══ INFORMATION PROVIDED ══

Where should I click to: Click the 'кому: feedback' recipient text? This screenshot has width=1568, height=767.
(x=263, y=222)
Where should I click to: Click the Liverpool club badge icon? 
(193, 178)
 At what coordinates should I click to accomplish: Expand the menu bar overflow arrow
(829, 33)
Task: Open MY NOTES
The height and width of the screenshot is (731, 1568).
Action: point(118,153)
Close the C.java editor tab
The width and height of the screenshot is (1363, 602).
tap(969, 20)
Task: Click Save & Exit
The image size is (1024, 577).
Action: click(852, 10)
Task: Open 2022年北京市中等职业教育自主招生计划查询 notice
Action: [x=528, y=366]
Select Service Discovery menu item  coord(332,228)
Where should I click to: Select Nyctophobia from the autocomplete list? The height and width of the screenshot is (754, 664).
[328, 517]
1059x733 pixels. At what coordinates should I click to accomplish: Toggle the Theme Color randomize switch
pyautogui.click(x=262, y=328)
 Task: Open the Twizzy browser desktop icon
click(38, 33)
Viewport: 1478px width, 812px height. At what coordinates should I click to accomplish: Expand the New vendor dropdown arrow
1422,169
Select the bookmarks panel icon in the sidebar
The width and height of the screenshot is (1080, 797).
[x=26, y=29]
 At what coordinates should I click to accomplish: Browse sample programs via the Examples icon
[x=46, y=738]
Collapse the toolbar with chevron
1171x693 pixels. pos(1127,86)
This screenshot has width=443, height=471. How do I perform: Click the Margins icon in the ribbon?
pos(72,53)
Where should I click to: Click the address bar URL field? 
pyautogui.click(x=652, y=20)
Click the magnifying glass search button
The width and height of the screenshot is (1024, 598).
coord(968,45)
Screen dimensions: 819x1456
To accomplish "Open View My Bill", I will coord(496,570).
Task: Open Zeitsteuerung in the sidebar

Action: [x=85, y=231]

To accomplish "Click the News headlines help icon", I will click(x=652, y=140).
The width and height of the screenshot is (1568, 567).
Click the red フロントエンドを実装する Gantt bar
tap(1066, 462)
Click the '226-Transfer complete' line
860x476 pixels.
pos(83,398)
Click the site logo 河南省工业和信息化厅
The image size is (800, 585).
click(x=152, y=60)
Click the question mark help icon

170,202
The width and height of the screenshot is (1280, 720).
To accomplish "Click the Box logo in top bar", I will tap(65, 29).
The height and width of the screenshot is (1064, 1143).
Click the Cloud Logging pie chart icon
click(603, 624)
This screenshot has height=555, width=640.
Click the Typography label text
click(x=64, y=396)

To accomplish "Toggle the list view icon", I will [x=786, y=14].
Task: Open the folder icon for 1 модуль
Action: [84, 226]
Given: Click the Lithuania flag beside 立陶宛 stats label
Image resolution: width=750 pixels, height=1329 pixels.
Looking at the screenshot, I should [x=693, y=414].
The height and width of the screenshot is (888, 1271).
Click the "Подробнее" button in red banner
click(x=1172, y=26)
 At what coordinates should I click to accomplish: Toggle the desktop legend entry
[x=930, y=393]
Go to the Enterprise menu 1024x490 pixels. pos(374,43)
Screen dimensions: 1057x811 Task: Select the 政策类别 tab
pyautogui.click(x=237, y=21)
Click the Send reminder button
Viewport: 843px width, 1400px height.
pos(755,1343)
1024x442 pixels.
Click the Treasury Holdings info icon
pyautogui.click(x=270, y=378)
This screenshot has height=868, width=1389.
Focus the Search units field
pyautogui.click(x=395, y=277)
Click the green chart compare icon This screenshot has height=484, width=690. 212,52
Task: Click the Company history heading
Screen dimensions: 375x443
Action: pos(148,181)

═══

* **YOUR TASK**: Of all the entries above, retype exactly the lines from the line with "Click the magnifying glass search button" to the line with "The width and height of the screenshot is (1280, 720).", both included, and no others.

* **EXERCISE RESULT**:
Click the magnifying glass search button
The width and height of the screenshot is (1024, 598).
coord(968,45)
Screen dimensions: 819x1456
To accomplish "Open View My Bill", I will coord(496,570).
Task: Open Zeitsteuerung in the sidebar

Action: [x=85, y=231]

To accomplish "Click the News headlines help icon", I will click(x=652, y=140).
The width and height of the screenshot is (1568, 567).
Click the red フロントエンドを実装する Gantt bar
tap(1066, 462)
Click the '226-Transfer complete' line
860x476 pixels.
pos(83,398)
Click the site logo 河南省工业和信息化厅
The image size is (800, 585).
click(x=152, y=60)
Click the question mark help icon

170,202
The width and height of the screenshot is (1280, 720).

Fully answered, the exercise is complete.